There are a number of methods to utilize to approach a gatekeeper – too many to cover in an article of this type. But the key is to remember that your goal is not to sell insurance or even to meet the decision-maker. Your goal should be to get to know the gatekeeper and to establish a rapport, a friendship and a relationship with the gatekeeper that will eventually ease you into forming a relationship with the employer.

If you understand your goal, you will never be short-tempered or demanding with a gatekeeper. You will treat your visit with light humor, suggesting that you were in the area and wanted to make sure whether or not the decision-maker received the important information that you sent a few days earlier. When the gatekeeper tells you that the decision-maker is not available, “engage” the gatekeeper and get to know him/her while asking the gatekeeper to relay your information to the decision-maker giving the gatekeeper a copy of whatever information you sent prior to your visit in a sealed envelope with the decision-maker’s name handwritten on the front of the envelope.

Please consider designing your marketing plan (a five+ step approach) to include information important to the type of business that you’re facing. It will be so much more effective if there is something substantial and valuable in the envelope than a simple introduction, brochure and greeting.

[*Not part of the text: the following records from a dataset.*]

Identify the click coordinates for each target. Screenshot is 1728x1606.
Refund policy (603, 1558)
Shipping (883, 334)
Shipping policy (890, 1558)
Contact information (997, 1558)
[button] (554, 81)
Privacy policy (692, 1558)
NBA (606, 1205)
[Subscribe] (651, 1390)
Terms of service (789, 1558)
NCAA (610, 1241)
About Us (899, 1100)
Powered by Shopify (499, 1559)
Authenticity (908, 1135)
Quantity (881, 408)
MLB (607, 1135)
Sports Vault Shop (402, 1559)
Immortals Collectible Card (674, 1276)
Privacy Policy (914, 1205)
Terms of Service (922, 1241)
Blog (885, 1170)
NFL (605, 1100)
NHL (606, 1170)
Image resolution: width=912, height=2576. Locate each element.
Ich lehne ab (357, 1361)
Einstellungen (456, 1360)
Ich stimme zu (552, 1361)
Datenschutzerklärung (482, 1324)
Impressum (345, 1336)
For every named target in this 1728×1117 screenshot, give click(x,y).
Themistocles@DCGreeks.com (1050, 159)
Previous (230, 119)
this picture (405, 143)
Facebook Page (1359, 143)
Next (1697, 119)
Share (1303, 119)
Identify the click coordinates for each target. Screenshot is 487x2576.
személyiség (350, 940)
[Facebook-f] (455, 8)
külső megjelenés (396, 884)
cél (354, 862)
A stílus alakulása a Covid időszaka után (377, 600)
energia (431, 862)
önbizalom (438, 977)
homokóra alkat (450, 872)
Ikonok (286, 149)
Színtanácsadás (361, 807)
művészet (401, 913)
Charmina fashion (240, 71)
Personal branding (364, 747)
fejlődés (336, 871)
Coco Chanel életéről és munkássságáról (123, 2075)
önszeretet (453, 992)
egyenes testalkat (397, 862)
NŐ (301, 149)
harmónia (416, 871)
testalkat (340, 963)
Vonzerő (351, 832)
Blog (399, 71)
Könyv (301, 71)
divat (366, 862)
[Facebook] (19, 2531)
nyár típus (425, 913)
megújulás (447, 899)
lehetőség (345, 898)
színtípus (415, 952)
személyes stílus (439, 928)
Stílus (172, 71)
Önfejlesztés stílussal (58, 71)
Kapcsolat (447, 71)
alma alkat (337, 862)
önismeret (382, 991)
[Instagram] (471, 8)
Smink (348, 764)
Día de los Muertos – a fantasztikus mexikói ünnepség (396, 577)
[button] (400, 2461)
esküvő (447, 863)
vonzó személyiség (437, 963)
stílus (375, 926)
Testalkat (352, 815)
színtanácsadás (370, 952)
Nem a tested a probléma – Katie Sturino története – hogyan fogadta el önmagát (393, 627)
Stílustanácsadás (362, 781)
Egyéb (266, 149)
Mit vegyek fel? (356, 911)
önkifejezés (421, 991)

Stay with the gatekeeper for as long as (s)he is willing to speak to you and gather “intelligence” about the gatekeeper and about the Company. Share what you already have learned in your research on the Company and be pleasant about getting to know that person because you will be visiting more often until you breach the gate, hopefully with the help of your new friend, to meet the decision-maker. Every gatekeeper you meet is a sensitive human being who will treat you better if you are friendly and outgoing to them, as well.